Einstiegsjobs unter Druck

4. Februar 2026 | Randstad

In vielen Unternehmen schrumpfen die Chancen für Einsteigerjobs. Denn zum einen übernimmt die KI viele Aufgaben, zum anderen fehlen vielen Unternehmen die Kapazitäten für die Einarbeitung.

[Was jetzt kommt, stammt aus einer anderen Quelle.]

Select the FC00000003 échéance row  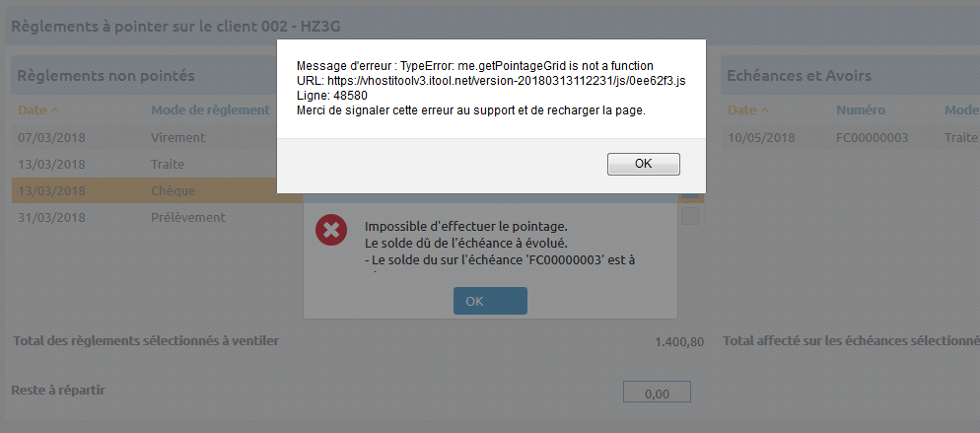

Laut der Randstad-ifo-HR-Befragung aus dem 4. Quartal 2025 bleibt die Zahl der Einstiegsstellen in den meisten Unternehmen zwar konstant (65 Prozent). Fast jedes fünfte Unternehmen (19 Prozent) rechnet jedoch mit weniger Stellen, unter Großunternehmen sogar fast jedes dritte (32 Prozent). Gleichzeitig setzen 40 Prozent der Betriebe künftig auf KI zur Automatisierung klassischer Aufgaben für Berufseinsteiger*innen, in Großunternehmen liegt dieser Anteil bei 63 Prozent. Zudem geben 33 Prozent der Unternehmen an, dass die Anforderungen der Einstiegsjobs oft über dem eigentlichen Einstiegsniveau liegen, weswegen sie häufig auf Erfahrung setzen. Fehlende Ressourcen für Einarbeitung (15 Prozent) und anspruchsvollere Aufgabenprofile machen den Berufseinstieg zunehmend schwieriger und könnten langfristig die Fachkräfteentwicklung bremsen.